La Vigilanza bancaria dispone di diffusi e appropriati poteri sulla base della legislazione in vigore: commissariare l’azienda; liquidazione coatta; convocazione degli esponenti, dei sindaci. Valuta i requisiti di professionalità ed anche l’onorabilità, la quale peraltro ha assunto un significato assai restrittivo nel profilo del sospetto di comportamenti penalmente rilevanti (d.m. del ’98; all’epoca si erano adombrate influenze di situazioni particolari).

Sarebbe davvero improbabile che in seguito a specifici e argomentati rilievi della Vigilanza, ripresi dai sindaci, l’esponente coinvolto non rassegni dall’incarico. In questo contesto mi pare che poco aggiunga la previsione “attribuire alla B.d.I. il potere di rimuovere gli esponenti aziendali degli intermediari quando la loro permanenza in carica sia di pregiudizio per la sana e prudente gestione”. Come spesso accade, la competenza indicata in direttive UE è già nel nostro sistema.

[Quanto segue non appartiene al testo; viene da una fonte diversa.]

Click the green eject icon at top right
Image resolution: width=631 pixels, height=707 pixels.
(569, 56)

Piuttosto la Vigilanza ha urgente bisogno che siano ripristinati, e rafforzati, gli strumenti privatistici a garanzia dell’ordinato svolgimento del governo societario, già insufficienti, e poi talmente sviliti dalla Riforma delle società, da rendere praticamente inutili: il consiglio di amministrazione, i c.d. amministratori indipendenti, la revisione contabile, lo stesso collegio sindacale. Affinché il mercato innanzitutto possa svolgere i controlli nell’interesse specifico dell’azionista è necessario: accentuare il dovere di vigilanza del consiglio riproponendo la responsabilità civile degli esponenti a valere con le azioni individuali e di classe da parte di chi lamenta il danno; si deve dare pieno risalto alla responsabilità nel caso di conflitti d’interesse, intesi nell’accezione estesa che troviamo nel diritto comune del mandato; si devono ripensare i meccanismi delle prove.

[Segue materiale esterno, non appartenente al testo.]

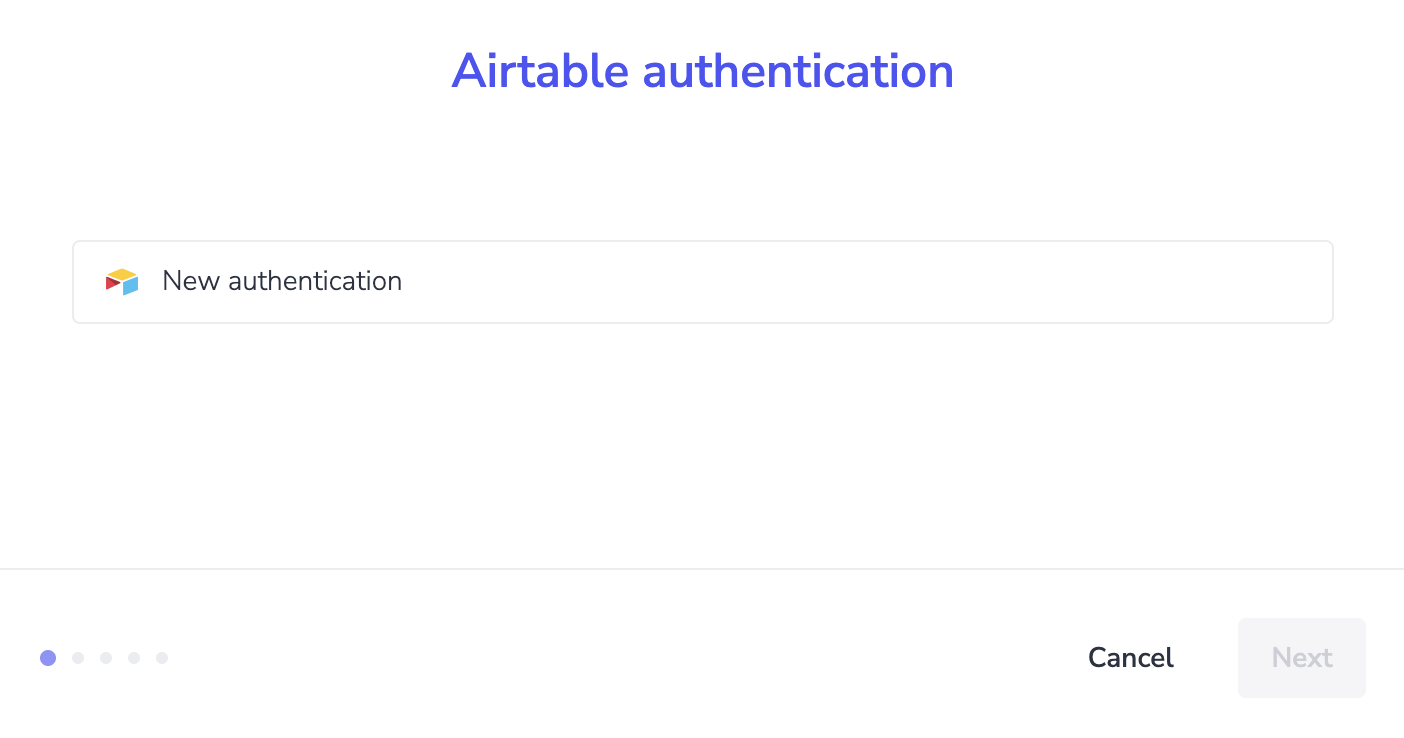Image resolution: width=1404 pixels, height=738 pixels.
Task: Click the yellow top face of the Airtable logo
Action: coord(122,274)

Nell’ultima disciplina la responsabilità del revisore è evanescente; si deve tornare alla previsione originaria della certificazione del bilancio, con la quale il revisore impegnava il suo affidamento sulla sincerità del bilancio, sì che nel caso di irregolarità è a suo carico la prova di avere svolto l’incarico con quell’appropriata diligenza che soltanto ne esclude la responsabilità. I diritti dei soci, delle minoranze di chiedere ispezioni, di impugnare le deliberazioni, di convocare le assemblee, di promuovere le azioni di responsabilità, non sono d’impaccio all’iniziativa del gestore; sono invece il meccanismo per stimolare gli esponenti aziendali a conservare la propria indipendenza di giudizio anche, e soprattutto, verso le maggioranze. La legalità non è un impaccio.

Il processo civile è il primo controllo del governo della società; il giudice è l’autorità indipendente del mercato. Il degrado di questa competenza, nella legislazione e nell’esperienza, è la ragione principale del disordine al quale assistiamo. In uno stato di diritto non sono pensabili succedanei. In un sistema che vuole, e deve essere radicato sul mercato, la diffusione del contenzioso civile serve alle autorità di vigilanza, e ne contiene la funzione all’appropriata competenza.

La disfunzione del processo civile avviluppa l’azienda in un tessuto amministrativo di regole e di sanzioni che nella loro ipertrofia confondono le responsabilità amministrative e d’impresa; avviliscono le gestioni nella burocrazia di servizi pubblici, senza averne le caratteristiche; finisce poi con l’affidare al giudice penale ciò che meglio sarebbe affrontato nel conflitto civile, con risultati che anche avviliscono il mercato. Non vi sono alternative. Dobbiamo ripristinare la piena funzionalità della giurisdizione civile in tema di società e mercato, nella qualità e nei tempi; dobbiamo investire pensiero, progetti, mezzi e legislazione sul processo civile.